• List of tasks
[1] Reproduce word for word the part of the article on hiring athletes below that opens with the words containing "By Ashley Pastore" and closes with "in work environments.".
[2] Put this sentence from the article on hiring athletes below into Spanish: "There’s no shortage of studies or articles telling us about the correlation between sports and business."
Selected passage START
Why Should Companies Hire Athletes?
By Ashley Pastore
Let’s knock it out of the park, we can tackle any challenge, that sales pitch was a home run, don’t drop the ball, just par for the course, it was a slam dunk, time to pass the baton, throw a Hail Mary, take one for the team – the last thing the business world needs is another overused sports metaphor.
It’s not just athletic metaphors that are commonplace in the business world – it’s also athletes themselves. There’s no shortage of studies or articles telling us about the correlation between sports and business. All this research suggests athletes make good hires. After considering the number of hours spent at practice and competitions, chasing a dream, it should come as no surprise these players will succeed in work environments.
While we don’t know if sports breed go-getters or whether they attract kids with a predisposition for successes in the professional world, it’s evident these skills help get the “W” in a variety of scenarios:
Passion & Dedication
Being an athlete is hard; sometimes it hurts. I doubt gymnast Simone Biles got that triple-double on floor exercise without a few painful falls. What makes a person push through hours upon hours of intense body pounding by choice? Passion. Those who are truly passionate about their sport can put on blinders and commit to RFM (relentless forward motion).
Selected passage END
The data START
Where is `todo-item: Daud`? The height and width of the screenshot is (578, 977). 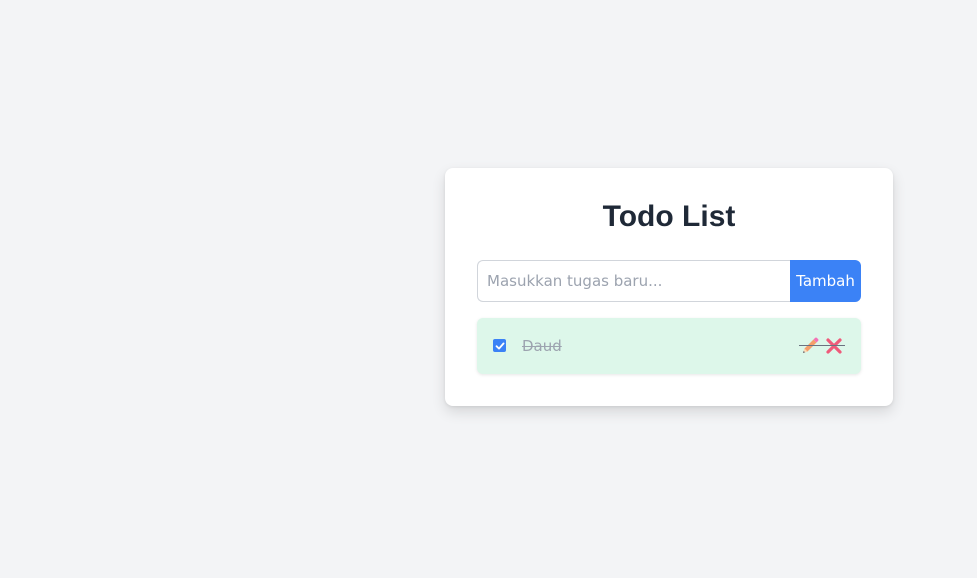
todo-item: Daud is located at coordinates (669, 346).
The data END
• Solutions by task
[1]
By Ashley Pastore
Let’s knock it out of the park, we can tackle any challenge, that sales pitch was a home run, don’t drop the ball, just par for the course, it was a slam dunk, time to pass the baton, throw a Hail Mary, take one for the team – the last thing the business world needs is another overused sports metaphor.
It’s not just athletic metaphors that are commonplace in the business world – it’s also athletes themselves. There’s no shortage of studies or articles telling us about the correlation between sports and business. All this research suggests athletes make good hires. After considering the number of hours spent at practice and competitions, chasing a dream, it should come as no surprise these players will succeed in work environments.

[2] No faltan estudios ni artículos que nos hablen de la correlación entre el deporte y los negocios.